═════ Raw data ═════

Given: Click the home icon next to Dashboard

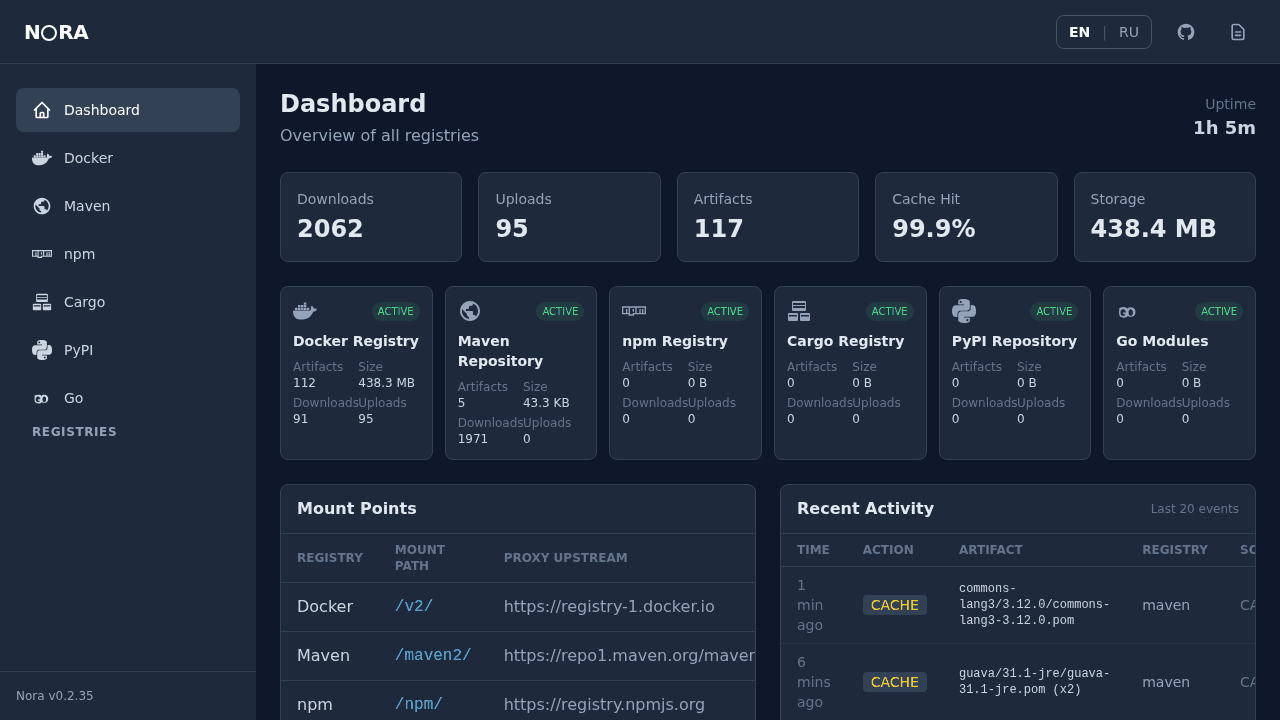Looking at the screenshot, I should click(41, 110).
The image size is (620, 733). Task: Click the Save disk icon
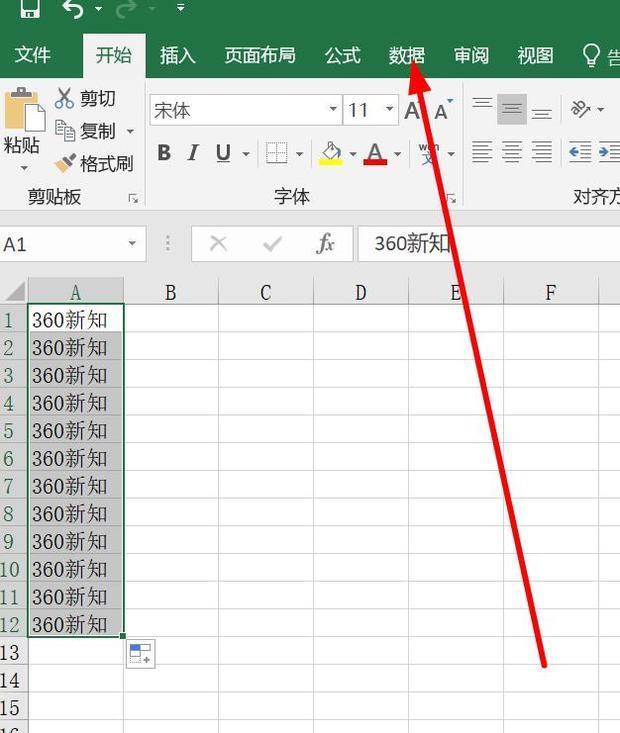(30, 9)
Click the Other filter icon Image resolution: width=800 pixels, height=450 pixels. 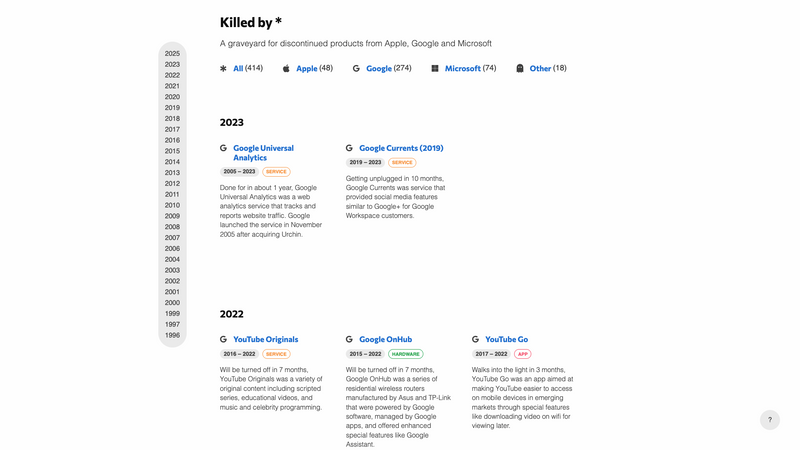[x=520, y=69]
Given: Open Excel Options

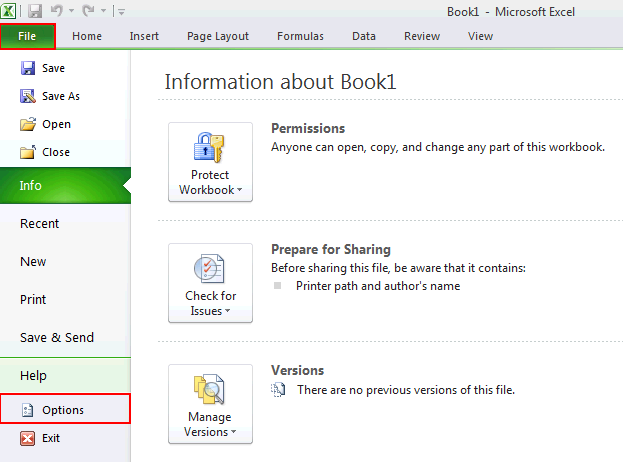Looking at the screenshot, I should tap(63, 410).
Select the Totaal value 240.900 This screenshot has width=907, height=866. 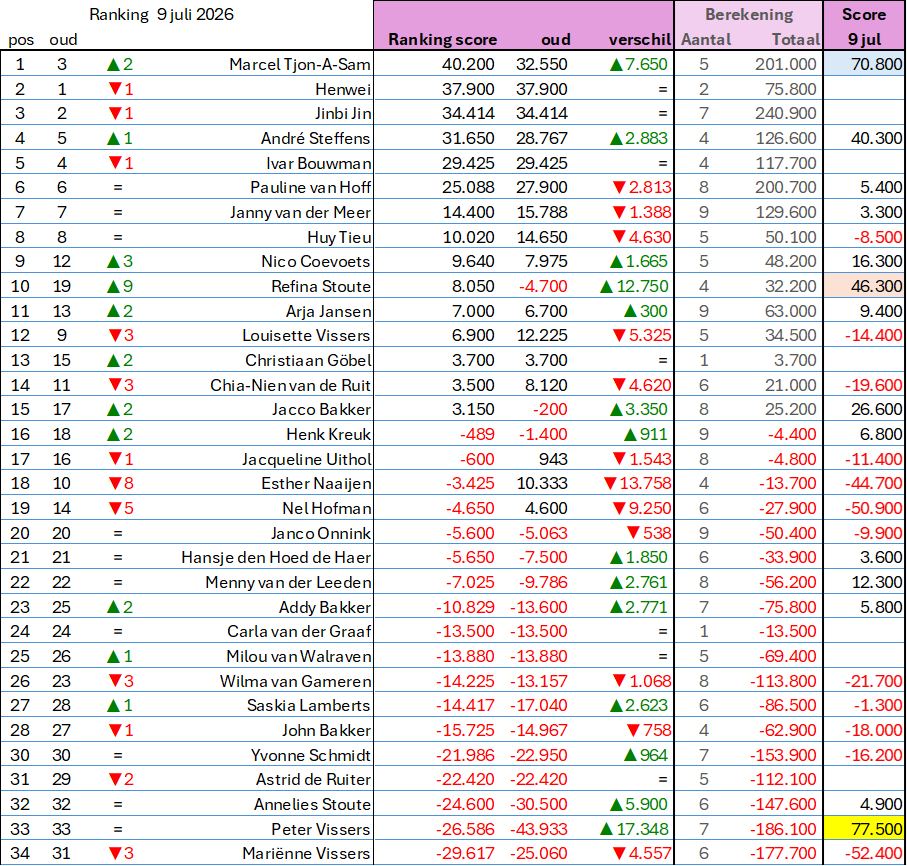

═════

Task to carry out:
Your reply should consist solely of the lines from the line containing "Given: Open Excel Options" through the last line of the listing, unchanged and free of pictures.

Output of the task:
Given: Open Excel Options

Looking at the screenshot, I should tap(63, 410).
Select the Totaal value 240.900 This screenshot has width=907, height=866. 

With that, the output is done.